Sciencemadness Discussion Board

founding a Ltd

maxhd2 - 1-6-2005 at 08:39

many supplier deliver their stuff only to companies so why not founding a own company. but this is expensive in my country you have to pay the bussines chamber although they are useless.

but founding a Ltd should be cheap, it is good for founding letterbox copmpanies with seat in england .
when i used google i found only expensive providers.
how can i found a ltd on my own?

Silentnite - 1-6-2005 at 19:01

What exactly is an Ltd?

I have a business license that I applied for which copyrighted my business name, and I'm applying for a federal tax number. Total cost should be less then $50USD. But then I'm planning on running an actual business. Beyond that, it gets too "legal-eeze" for me.

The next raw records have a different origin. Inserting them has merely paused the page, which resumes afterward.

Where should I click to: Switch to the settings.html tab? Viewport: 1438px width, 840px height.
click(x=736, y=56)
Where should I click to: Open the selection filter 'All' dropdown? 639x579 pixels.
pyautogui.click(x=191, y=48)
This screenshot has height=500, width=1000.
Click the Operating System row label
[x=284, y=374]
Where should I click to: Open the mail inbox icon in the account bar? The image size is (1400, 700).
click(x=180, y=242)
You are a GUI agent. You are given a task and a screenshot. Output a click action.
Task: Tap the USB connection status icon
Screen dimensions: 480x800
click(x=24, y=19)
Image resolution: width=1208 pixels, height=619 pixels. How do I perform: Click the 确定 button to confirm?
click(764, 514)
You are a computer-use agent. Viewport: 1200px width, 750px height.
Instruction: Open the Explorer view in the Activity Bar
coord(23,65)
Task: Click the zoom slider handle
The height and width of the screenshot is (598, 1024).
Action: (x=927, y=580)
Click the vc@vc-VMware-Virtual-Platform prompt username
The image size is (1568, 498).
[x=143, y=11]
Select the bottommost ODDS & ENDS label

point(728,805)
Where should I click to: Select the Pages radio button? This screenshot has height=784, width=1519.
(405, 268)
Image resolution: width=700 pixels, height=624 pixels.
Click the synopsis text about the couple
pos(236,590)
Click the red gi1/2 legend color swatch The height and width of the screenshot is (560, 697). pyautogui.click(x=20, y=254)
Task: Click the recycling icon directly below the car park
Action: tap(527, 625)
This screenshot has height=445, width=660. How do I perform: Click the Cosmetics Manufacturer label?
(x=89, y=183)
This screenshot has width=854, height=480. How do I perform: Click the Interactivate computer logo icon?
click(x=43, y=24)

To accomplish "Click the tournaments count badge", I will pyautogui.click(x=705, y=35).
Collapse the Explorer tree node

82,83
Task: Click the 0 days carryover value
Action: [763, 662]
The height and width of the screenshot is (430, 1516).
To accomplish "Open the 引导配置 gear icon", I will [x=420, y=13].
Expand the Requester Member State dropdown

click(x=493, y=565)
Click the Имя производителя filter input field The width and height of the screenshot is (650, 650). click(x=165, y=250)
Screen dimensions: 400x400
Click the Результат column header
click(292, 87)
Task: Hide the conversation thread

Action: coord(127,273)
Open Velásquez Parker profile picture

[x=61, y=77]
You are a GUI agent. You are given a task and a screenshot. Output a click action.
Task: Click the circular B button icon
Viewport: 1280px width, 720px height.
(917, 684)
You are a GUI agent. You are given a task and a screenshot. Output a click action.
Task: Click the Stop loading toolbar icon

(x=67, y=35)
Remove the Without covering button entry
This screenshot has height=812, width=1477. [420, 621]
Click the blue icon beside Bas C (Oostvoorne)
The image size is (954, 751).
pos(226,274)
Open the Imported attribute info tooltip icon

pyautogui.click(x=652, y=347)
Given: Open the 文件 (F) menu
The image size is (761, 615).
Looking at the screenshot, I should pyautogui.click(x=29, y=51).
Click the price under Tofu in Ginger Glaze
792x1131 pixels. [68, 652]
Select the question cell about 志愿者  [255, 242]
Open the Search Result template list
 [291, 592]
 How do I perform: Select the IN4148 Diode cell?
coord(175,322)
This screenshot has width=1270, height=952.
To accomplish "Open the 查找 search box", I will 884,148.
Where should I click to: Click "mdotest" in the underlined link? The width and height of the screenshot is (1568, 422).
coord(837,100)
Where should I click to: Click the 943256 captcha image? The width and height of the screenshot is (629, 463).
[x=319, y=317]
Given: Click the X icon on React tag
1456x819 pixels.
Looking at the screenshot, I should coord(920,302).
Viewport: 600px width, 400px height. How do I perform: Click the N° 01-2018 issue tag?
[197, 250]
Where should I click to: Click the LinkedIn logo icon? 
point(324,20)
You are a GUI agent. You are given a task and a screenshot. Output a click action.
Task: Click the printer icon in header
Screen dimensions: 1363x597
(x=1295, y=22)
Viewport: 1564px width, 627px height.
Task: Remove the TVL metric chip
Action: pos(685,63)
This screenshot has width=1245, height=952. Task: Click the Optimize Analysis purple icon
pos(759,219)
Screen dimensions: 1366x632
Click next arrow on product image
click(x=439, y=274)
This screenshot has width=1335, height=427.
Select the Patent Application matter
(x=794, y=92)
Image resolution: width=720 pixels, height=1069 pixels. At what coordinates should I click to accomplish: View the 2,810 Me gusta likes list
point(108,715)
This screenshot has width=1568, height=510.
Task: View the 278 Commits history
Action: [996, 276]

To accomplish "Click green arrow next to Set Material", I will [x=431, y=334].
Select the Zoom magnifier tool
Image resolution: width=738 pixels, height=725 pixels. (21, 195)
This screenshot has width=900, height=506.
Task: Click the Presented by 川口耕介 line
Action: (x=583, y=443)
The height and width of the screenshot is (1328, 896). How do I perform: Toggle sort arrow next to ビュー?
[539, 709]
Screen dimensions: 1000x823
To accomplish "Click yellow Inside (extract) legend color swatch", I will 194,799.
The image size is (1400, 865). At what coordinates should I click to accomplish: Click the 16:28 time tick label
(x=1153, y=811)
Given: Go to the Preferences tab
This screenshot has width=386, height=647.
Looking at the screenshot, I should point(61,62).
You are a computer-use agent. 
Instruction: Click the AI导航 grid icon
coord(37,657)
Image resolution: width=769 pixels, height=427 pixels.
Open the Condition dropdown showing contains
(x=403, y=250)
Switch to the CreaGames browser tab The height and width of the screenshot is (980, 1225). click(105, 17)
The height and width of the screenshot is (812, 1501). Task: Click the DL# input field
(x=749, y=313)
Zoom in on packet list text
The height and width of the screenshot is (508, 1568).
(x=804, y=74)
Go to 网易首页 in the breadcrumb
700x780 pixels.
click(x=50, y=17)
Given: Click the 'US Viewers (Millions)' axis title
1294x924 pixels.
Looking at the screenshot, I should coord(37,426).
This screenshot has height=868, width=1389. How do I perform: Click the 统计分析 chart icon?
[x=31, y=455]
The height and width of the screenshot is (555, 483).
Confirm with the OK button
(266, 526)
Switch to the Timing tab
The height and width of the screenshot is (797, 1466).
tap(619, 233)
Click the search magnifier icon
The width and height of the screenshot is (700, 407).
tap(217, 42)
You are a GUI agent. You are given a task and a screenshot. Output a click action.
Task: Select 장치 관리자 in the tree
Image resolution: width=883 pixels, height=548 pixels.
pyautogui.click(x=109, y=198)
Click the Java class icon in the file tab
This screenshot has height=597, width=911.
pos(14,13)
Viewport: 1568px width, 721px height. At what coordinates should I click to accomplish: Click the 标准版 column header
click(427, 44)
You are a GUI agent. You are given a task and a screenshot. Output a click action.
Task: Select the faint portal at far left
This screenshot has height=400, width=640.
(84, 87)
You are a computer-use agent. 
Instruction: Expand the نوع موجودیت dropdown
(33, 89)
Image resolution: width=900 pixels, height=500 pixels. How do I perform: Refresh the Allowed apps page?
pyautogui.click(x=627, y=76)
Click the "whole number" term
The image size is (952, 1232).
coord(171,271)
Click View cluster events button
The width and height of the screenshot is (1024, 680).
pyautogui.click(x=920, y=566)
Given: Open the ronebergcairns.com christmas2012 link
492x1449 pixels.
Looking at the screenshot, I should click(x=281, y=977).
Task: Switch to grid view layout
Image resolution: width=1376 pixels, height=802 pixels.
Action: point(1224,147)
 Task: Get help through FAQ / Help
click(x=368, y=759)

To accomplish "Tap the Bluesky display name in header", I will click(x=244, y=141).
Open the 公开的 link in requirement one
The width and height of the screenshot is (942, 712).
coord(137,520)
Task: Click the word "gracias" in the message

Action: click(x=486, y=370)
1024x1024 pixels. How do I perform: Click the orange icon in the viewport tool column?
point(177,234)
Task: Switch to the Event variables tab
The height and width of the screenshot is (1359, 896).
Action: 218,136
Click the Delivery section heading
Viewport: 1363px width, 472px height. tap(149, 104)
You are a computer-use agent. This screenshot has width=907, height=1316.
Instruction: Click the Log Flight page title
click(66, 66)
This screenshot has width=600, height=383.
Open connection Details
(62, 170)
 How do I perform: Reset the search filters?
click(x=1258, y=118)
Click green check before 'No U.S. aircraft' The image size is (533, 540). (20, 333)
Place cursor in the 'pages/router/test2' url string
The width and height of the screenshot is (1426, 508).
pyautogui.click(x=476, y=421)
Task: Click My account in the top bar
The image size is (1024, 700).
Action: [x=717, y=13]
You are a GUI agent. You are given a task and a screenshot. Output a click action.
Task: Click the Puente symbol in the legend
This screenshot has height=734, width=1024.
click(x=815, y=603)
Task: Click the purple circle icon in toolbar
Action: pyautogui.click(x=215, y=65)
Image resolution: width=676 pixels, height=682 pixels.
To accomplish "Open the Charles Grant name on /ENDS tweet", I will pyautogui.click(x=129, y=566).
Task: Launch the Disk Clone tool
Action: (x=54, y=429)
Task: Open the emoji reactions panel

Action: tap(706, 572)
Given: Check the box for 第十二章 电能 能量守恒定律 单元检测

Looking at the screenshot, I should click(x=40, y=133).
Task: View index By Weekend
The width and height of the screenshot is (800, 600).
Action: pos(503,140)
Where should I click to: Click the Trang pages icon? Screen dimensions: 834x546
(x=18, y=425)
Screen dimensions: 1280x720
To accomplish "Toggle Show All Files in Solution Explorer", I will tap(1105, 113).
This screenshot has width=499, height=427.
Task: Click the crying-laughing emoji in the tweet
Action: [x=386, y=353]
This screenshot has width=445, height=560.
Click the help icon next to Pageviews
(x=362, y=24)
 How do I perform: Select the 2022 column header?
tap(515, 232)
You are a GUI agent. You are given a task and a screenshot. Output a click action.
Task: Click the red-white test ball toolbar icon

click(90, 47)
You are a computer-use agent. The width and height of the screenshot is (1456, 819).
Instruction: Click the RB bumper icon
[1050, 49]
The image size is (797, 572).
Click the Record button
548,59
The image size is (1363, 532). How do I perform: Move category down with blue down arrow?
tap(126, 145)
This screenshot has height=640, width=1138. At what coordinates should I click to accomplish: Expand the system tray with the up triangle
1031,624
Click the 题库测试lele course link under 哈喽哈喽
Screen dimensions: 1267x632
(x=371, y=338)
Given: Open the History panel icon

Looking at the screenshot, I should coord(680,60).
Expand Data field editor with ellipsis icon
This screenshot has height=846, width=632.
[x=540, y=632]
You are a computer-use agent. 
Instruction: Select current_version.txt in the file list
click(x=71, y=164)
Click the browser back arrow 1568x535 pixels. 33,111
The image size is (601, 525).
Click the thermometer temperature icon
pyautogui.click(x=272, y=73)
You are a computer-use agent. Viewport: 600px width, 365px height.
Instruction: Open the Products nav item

I assume that your not talking about incorporating, as that is a tax nightmare if you don't keep track of it.

chloric1 - 2-6-2005 at 03:42

Silentnite,if you don't mind me asking, what type of business are you starting?

Silentnite - 2-6-2005 at 04:22

I do kinda mind, but disregarding that, its in the field of Computer Science. I've had the business for a while, I just felt like making it legal. It will be branching out as I am starting to become an investor as well.

unionised - 4-6-2005 at 07:52

Ltd. is an abreviation for limited, as in limited liability company.
Here's some more stuff
http://sbinformation.about.com/cs/ownership1/a/LLC.htm

GreatHampton - 6-6-2005 at 14:16

Geezer, if you look round, you can buy a shelf company with articles of mem. for around 50 quid. Google and find providers - there are loads of them.



http://www.startups.co.uk/Yb62e40.html

Beatnik - 12-6-2005 at 03:42

You would then have to comply with everything from licenses to storage standards. I hear the penalties for improper storage of things as simple as HCl can result in huge fines.